Janne at Hagstrom Parts SE is going to be your best source. You have to fiddle with the wooden bridge by angling it in order to get the intonation as close as possible.Ģ - Unfortunately there's no sources any longer in NA that offer factory original Hagstrom replacement parts. Those two screws in the tailpiece adjust the string height. The DeLuxe and the HIIB are almost identical, one way of telling them apart is that the pickups in the DeLuxe have rounded shoulders while the pickups in the HIIB has square shoulders.ġ - Intonation. Both the Hagstrom 1B and IIB models were introduced towards the end of 1965 and replaced the DeLuxe. There were 4 runs of the DeLuxe bass model that took place during 1965 producing a total of 2049 basses of which 49 were left handed. Your bass is actually a Hagstrom DeLuxe which was the predecessor to the Hagstrom IIB (F400) model. Production batch number 625 was a run of 500 basses with yours being the 140th bass made in that run which took place in 1965. When the hammer finally fell last year at Julian’s Auctions, the final bid sat at an incredible six million dollars, purchased by Australian businessman and owner of RØDE Microphones, Peter Freedman.Click to expand.Well let's see what the good book has to say about your Hagstrom. Of course, at the time of writing, the daddy of them all is Kurt Cobain’s Martin D-18E, used on stage for the band’s MTV Unplugged appearance.

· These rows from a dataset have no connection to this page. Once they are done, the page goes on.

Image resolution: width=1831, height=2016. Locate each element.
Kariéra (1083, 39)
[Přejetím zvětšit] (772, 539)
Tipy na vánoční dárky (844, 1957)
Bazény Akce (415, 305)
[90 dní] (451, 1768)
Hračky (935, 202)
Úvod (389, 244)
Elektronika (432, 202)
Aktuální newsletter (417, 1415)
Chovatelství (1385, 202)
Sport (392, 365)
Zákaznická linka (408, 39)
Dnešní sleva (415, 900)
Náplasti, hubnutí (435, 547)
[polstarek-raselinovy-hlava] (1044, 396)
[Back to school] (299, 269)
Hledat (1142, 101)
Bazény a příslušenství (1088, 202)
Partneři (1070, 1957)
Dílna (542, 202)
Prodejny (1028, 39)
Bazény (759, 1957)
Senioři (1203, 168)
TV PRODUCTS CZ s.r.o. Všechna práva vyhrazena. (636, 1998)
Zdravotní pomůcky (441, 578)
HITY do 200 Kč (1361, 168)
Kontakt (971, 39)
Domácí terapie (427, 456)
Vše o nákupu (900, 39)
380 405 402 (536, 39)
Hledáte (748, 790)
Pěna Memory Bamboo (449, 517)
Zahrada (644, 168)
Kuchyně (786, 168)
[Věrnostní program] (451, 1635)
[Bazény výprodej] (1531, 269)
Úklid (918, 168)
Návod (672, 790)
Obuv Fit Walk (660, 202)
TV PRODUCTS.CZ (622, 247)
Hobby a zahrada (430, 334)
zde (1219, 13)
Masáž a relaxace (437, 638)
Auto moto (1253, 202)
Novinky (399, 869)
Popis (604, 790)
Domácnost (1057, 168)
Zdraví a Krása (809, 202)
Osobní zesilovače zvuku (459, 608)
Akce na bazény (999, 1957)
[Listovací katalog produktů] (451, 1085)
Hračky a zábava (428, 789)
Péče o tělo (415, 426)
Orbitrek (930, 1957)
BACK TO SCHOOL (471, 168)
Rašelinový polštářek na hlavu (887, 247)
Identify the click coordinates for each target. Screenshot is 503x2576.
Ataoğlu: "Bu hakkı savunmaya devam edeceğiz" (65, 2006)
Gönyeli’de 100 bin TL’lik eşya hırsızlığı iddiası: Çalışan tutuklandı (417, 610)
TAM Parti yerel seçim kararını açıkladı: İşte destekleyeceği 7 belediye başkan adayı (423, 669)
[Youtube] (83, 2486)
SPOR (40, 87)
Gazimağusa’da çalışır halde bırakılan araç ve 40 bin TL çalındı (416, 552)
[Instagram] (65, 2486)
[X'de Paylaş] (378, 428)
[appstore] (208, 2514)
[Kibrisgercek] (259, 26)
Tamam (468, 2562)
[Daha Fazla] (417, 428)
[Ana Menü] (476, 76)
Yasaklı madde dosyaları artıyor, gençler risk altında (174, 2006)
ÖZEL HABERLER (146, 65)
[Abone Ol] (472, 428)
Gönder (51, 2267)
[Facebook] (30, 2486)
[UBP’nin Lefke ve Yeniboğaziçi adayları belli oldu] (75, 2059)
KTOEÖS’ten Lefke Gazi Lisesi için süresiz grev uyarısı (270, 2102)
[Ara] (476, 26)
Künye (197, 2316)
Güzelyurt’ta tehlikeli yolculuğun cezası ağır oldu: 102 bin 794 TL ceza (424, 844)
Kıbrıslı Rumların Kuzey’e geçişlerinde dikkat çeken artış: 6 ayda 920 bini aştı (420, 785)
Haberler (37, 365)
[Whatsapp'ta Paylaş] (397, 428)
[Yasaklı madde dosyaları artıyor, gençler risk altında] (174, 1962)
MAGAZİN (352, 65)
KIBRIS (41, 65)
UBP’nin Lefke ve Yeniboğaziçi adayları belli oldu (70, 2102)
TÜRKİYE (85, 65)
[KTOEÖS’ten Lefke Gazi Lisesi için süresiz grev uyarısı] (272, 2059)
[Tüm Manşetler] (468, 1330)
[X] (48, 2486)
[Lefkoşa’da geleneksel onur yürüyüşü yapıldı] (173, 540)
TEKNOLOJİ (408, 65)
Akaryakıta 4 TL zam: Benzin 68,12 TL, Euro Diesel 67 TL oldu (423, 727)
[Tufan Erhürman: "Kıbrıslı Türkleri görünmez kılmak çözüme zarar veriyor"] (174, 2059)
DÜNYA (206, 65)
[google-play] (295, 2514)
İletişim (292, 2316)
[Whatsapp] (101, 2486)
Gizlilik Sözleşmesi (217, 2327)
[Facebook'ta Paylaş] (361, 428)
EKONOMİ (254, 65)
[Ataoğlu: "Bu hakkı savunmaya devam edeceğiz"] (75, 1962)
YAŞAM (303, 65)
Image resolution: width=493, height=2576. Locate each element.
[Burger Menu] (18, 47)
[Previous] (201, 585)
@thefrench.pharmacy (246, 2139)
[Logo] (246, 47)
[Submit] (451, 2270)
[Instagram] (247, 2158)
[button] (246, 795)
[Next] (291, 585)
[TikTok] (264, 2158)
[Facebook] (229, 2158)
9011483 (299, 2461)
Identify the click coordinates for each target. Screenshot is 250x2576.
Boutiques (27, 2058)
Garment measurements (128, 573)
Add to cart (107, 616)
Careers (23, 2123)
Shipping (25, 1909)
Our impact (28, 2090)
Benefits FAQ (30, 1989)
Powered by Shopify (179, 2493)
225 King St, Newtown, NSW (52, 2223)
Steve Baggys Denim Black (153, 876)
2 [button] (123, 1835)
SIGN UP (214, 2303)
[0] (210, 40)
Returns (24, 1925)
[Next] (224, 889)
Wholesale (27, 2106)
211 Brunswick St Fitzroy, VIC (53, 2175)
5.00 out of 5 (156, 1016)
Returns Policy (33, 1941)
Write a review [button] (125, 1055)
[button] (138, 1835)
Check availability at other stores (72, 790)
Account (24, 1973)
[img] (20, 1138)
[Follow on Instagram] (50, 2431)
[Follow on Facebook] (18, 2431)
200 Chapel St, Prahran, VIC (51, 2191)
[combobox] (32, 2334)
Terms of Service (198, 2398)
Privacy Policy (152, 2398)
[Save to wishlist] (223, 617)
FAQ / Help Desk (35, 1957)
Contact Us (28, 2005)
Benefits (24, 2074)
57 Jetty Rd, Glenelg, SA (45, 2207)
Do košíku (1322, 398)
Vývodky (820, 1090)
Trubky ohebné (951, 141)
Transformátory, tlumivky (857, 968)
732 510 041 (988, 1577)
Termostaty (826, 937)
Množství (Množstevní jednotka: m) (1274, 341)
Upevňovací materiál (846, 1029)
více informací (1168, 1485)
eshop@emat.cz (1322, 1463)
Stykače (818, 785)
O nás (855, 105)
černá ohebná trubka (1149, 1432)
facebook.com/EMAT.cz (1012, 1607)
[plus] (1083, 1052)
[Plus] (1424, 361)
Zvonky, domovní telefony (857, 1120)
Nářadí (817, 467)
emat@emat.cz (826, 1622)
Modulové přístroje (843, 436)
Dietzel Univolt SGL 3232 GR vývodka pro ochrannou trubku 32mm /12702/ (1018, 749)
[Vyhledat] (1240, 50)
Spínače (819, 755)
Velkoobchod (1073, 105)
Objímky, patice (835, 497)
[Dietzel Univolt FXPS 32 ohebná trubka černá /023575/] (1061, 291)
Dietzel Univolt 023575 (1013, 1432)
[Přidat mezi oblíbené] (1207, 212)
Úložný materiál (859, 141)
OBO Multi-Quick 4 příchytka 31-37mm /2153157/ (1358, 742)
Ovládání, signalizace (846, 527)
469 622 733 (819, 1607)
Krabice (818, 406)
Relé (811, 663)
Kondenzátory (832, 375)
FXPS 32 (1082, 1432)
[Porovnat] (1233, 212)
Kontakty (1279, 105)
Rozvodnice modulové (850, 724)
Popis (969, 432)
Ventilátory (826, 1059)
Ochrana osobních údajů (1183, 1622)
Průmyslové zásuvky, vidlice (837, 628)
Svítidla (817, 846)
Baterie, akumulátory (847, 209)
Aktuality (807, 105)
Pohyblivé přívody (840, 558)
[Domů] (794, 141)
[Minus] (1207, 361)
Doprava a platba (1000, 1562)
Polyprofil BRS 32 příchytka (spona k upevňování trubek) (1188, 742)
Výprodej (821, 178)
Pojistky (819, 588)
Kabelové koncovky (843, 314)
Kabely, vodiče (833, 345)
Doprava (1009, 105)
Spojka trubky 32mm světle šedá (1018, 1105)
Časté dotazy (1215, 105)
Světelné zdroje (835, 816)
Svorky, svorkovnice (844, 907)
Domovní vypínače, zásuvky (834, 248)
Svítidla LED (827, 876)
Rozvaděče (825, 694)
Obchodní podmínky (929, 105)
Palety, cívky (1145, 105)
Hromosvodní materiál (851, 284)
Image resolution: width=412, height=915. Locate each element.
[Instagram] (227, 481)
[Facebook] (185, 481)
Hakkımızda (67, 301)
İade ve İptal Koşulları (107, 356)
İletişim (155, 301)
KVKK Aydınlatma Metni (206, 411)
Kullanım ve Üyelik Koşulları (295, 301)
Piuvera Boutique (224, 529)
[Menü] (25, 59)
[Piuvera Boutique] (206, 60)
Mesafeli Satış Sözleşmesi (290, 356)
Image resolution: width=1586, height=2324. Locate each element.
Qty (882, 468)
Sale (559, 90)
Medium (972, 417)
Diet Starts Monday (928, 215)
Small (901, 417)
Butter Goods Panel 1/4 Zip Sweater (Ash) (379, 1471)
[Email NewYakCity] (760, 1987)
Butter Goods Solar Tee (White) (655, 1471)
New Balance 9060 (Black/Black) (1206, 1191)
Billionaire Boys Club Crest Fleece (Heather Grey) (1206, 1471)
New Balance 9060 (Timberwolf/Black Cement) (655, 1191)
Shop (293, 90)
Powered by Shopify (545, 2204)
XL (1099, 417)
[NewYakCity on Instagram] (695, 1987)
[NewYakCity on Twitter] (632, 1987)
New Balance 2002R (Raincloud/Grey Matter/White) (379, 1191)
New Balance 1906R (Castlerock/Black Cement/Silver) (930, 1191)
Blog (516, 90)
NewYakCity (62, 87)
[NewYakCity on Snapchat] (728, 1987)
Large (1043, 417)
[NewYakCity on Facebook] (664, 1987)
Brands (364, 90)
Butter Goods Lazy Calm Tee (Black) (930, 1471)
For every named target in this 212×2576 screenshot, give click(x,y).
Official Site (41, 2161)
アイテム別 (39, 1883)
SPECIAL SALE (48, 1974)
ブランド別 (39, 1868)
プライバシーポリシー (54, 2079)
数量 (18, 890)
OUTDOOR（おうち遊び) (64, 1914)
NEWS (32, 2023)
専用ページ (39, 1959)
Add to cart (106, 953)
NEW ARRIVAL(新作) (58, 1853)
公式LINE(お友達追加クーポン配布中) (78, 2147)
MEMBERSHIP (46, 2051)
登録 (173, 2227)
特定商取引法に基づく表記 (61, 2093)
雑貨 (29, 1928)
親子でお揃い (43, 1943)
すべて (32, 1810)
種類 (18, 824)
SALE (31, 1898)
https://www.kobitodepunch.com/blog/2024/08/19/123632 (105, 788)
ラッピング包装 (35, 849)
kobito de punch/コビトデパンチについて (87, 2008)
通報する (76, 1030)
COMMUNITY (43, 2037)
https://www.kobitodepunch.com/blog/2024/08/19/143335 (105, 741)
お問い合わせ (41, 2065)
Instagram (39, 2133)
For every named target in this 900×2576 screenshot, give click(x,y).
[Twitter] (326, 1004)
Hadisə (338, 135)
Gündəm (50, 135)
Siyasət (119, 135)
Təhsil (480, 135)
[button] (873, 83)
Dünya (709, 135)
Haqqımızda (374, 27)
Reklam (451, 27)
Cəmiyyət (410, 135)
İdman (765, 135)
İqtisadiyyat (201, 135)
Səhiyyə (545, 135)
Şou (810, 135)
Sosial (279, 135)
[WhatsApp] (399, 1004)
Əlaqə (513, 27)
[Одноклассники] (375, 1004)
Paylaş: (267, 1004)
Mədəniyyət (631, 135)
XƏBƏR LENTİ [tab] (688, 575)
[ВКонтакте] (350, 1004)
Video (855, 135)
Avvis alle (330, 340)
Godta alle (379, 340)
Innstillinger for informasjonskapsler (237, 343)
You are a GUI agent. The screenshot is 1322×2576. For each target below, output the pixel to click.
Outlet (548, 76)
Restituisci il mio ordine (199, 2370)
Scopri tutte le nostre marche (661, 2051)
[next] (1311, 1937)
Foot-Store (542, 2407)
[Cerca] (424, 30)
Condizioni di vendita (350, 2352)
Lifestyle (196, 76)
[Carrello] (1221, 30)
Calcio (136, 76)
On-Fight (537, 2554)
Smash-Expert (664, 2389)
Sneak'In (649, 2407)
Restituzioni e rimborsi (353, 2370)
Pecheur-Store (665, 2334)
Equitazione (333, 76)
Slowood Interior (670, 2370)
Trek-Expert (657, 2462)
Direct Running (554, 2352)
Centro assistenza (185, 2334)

Just last year Elvis’s “Sun Sessions” Martin D-18 was sold for $1.32m, but that pales in comparison to John Lennon’s Gibson J-160E which sold for $2.4mm, David Gilmour’s black strat which sold for just shy of $4m. It’s been a bumper few years for auctions of classic guitars. A notarized letter of authenticity from Casey came along with the auctioned instrument, as well as several other notes including a letter from Bones Howe who was the original producer of the famous special, as well as documents from the Rock ‘n’ Roll Hall of Fame and Museum, which had been the guitar’s sometimes home. The Hagstrom that opened the show on his shoulder had originally belonged to Al Casey from Elvis’s band, but the producers of the show thought it would look better front and center, and so it became one of his most recognizable instruments.

Frustrated with what he saw as shoddy low budget productions, and concerned that music was moving on without him, Elvis struck a deal with NBC to air “Elvis”, one of the most famous TV concerts of all time. Elvis had spent the intervening years launching his movie career to mixed success.